Data extracts →
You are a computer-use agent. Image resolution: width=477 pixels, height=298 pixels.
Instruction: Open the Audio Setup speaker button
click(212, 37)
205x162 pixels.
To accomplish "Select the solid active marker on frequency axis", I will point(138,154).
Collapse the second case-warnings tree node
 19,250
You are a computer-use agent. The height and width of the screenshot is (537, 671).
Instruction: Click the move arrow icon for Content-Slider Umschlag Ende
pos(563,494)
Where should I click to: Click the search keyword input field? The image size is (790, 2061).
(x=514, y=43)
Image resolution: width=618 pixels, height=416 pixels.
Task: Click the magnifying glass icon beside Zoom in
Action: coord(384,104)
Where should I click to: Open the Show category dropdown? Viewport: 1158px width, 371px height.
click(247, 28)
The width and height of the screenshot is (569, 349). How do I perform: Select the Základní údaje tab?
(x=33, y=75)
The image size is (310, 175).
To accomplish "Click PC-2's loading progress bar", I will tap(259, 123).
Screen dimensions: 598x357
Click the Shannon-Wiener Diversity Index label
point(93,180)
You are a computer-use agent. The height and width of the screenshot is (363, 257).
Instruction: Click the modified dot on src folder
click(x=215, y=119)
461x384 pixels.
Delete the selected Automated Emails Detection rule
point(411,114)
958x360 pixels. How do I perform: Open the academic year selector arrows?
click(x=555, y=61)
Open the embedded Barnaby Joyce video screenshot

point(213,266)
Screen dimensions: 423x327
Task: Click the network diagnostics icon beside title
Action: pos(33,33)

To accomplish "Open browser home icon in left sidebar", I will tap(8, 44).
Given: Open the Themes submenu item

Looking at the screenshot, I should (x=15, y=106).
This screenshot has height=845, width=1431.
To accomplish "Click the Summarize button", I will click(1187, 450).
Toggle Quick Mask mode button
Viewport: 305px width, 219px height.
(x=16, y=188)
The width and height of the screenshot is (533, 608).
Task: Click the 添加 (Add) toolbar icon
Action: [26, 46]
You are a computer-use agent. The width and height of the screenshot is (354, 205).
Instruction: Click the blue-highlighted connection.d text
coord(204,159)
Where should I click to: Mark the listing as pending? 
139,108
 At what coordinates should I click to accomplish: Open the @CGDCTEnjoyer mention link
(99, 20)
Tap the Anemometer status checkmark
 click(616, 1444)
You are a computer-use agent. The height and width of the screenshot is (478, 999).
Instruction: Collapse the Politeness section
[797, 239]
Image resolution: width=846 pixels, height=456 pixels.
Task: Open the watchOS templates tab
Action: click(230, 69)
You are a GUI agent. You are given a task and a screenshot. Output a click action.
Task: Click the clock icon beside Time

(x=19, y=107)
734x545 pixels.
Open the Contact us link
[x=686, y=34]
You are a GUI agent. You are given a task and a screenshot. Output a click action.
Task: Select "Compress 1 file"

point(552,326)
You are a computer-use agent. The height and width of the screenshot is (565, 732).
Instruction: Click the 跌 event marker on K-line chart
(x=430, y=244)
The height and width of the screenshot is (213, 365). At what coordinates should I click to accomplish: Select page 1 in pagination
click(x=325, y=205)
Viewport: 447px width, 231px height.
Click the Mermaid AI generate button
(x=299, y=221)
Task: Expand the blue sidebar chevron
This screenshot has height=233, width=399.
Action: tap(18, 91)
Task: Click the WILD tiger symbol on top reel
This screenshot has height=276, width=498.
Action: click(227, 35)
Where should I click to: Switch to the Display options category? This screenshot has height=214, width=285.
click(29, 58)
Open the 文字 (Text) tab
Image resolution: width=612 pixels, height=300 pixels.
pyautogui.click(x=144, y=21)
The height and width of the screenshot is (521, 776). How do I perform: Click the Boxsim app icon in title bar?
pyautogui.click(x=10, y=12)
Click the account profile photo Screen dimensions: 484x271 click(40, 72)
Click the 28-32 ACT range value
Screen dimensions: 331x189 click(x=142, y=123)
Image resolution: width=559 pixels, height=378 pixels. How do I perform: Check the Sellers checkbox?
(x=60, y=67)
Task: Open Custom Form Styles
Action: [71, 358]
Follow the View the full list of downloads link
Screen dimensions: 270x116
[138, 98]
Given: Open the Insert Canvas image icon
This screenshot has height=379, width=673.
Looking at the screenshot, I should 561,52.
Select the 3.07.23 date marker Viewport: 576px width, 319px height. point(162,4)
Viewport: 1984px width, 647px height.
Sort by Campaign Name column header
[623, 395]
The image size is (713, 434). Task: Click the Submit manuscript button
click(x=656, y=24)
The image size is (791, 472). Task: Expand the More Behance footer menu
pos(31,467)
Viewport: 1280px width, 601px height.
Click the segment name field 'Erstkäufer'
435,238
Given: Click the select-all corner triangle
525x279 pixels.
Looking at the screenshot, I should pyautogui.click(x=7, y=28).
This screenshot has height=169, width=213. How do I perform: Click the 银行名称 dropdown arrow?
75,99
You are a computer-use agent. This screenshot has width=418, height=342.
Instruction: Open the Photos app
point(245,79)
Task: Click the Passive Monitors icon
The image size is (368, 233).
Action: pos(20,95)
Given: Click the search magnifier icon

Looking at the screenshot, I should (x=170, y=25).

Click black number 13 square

Exercise aim →
Considering only lines that contain the word "agent", say how many there are in the data, with no other text.

Response →
9